Thread the string through the tuning peg and fail to pull it tightly. Yank harder. Get string kinked up and attempt to restraighten. Wind string around peg without success. Look at other, untouched tuning pegs and wonder how the hell they ended up so nice and flush. Attempt to use peg-turning doohickey; discover it does not even fucking fit on your stupid decorative tuning pegs.

Turn peg by hand. Pull string tighter until it’s kind-of-sort-of secured. Poke your finger with pointy end of string and draw blood.

“Step Five: Tighten the peg until you get a D note. The string should turn counterclockwise as it tightens.”

Tighten peg. Clip on electric tuner and plunk out an A. Tighten peg, plunk, repeat. Tighten peg more. Plunk. Tighten peg more.

Break string.


“Step Six: Repeat the above steps for the other four strings. The second string and third string should be tuned to B and G respectively, and wrapped counterclockwise around their pegs. The 4th and 5th string should be turned clockwise and tuned to D and G.”

Sob for a little bit even though you’re conscious of being fully ridiculous. Think about how far you walked. Think about the ten bucks you wasted. Think about how it will suck to have to go back and buy more strings if the same guys are working there. Think about how, if you were a character in an MFA workshop story, the unstrung banjo would be the central metaphor in the tale of your failed attempts to become an autonomous creative person.

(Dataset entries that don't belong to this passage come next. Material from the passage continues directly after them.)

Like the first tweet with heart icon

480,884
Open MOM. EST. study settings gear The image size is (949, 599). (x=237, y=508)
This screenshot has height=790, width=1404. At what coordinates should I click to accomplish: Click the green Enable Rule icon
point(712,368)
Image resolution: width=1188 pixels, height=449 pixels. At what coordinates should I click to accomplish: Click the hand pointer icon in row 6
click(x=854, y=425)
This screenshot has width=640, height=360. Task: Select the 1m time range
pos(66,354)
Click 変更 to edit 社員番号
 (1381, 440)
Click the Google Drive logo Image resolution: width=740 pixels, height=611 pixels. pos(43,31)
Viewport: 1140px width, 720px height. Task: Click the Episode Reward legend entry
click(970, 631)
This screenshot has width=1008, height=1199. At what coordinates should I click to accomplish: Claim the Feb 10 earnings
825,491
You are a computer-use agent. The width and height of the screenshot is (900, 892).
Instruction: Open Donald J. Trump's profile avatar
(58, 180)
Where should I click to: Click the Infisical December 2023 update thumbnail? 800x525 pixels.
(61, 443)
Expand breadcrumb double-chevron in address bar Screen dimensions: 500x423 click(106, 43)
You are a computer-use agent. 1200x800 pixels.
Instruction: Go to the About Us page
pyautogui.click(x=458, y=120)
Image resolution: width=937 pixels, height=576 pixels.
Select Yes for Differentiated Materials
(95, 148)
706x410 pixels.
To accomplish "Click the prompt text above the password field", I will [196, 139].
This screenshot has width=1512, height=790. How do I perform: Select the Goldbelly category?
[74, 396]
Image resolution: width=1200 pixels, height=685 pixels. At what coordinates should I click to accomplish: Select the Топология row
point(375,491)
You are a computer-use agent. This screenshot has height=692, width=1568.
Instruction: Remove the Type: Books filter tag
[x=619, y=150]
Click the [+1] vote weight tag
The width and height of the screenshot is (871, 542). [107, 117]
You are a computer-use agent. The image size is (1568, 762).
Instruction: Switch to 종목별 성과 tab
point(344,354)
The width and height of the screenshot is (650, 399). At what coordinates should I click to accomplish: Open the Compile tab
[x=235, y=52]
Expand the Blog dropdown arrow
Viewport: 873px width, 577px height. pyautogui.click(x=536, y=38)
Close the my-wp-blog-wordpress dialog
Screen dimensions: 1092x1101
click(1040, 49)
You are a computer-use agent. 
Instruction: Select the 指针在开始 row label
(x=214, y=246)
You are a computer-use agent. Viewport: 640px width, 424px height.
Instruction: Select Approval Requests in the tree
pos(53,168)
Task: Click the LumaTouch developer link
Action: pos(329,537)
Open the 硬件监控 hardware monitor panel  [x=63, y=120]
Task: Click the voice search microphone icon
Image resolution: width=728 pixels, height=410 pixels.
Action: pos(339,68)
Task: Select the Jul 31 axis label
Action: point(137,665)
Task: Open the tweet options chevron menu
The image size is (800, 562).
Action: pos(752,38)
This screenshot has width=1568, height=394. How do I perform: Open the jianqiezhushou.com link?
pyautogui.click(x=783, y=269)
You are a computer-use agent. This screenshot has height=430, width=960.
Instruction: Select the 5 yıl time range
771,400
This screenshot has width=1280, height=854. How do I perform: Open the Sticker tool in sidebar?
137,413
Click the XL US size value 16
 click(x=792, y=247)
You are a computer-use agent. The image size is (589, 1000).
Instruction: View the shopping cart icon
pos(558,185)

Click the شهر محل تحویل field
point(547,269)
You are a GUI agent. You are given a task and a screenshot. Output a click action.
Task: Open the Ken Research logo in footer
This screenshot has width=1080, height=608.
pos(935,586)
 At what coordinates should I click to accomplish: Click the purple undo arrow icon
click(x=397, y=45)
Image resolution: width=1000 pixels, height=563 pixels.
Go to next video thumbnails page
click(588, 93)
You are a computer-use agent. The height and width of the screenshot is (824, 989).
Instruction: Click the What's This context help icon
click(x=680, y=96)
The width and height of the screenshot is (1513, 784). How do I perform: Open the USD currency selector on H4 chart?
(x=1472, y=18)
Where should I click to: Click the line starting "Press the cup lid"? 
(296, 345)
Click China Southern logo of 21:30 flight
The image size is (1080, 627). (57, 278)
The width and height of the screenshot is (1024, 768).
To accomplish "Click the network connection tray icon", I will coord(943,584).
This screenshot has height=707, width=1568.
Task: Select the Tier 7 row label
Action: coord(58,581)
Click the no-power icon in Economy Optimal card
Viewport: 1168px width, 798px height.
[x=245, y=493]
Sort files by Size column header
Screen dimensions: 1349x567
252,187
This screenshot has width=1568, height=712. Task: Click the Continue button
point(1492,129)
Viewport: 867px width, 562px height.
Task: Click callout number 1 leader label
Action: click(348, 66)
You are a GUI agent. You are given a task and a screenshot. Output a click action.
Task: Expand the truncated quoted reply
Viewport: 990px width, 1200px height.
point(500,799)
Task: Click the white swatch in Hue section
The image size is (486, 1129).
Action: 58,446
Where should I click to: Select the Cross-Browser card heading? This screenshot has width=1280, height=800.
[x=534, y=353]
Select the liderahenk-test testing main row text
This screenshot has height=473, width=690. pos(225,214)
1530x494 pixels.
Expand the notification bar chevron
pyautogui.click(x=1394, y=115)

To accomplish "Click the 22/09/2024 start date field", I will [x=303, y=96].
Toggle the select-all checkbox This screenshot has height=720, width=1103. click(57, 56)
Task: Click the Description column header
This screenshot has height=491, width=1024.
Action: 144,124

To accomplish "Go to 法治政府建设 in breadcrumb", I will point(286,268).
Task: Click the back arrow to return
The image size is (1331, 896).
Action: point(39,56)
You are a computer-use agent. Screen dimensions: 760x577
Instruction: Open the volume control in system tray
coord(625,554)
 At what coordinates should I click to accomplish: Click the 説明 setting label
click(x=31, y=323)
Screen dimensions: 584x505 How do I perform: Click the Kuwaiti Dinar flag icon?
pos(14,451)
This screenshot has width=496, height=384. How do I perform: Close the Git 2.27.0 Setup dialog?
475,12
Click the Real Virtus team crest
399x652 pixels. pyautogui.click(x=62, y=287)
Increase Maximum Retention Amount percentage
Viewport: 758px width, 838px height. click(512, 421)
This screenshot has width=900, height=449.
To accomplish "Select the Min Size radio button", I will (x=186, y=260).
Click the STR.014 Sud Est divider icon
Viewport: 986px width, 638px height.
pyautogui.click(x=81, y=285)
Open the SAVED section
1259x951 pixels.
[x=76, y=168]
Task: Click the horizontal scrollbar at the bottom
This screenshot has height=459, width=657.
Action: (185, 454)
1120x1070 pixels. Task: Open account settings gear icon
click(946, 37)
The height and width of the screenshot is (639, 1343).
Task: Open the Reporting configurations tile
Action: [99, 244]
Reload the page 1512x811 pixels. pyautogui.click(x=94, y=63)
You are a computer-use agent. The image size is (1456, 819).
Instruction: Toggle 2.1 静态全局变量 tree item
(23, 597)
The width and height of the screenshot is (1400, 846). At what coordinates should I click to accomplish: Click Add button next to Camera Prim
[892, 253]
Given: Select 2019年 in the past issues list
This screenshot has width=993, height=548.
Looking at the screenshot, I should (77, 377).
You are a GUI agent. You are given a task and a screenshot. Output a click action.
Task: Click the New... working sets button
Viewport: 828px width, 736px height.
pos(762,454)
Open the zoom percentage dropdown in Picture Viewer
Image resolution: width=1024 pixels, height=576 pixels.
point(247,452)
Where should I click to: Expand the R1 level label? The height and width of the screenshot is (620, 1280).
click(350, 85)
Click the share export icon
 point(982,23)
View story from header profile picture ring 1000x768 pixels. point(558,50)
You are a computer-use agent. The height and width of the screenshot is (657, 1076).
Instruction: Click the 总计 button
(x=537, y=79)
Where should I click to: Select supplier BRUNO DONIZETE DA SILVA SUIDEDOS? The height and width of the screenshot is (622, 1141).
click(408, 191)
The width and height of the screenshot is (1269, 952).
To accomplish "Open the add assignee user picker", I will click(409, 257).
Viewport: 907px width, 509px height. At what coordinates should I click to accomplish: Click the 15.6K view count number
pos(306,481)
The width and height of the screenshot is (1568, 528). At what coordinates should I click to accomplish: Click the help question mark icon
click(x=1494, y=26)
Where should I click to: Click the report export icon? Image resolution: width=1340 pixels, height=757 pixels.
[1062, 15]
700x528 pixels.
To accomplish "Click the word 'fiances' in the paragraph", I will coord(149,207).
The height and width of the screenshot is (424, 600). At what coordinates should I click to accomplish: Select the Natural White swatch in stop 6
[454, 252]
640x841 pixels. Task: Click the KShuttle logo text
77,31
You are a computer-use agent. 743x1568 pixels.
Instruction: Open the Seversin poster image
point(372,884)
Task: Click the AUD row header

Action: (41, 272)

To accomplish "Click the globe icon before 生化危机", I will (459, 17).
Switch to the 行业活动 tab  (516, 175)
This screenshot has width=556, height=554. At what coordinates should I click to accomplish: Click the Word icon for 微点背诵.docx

Be glad you didn’t go to grad school.

Pause for breath and admire how your tears for once are legit rolling off of your face. Look at puddle of tears on banjo head, then look for anyone sympathetic and culturally savvy enough on GChat to appreciate a Taylor Swift joke in your time of crisis. Be reminded by your best friend Shannon that 1. ten dollars is not that much and 2. the guitar itself was not the reason Taylor Swift was crying, duh.

Shove away remaining four strings. Check savings account balance. Do not think about the wasted potential of those ten dollars.

Reattach old string incredibly carefully and do pretty okay. Play Sufjan Stevens and do pretty okay. Decide maybe your old strings weren’t that bad to begin with. Eat another apple.

Blair Thornburgh is an American girl living in Montreal.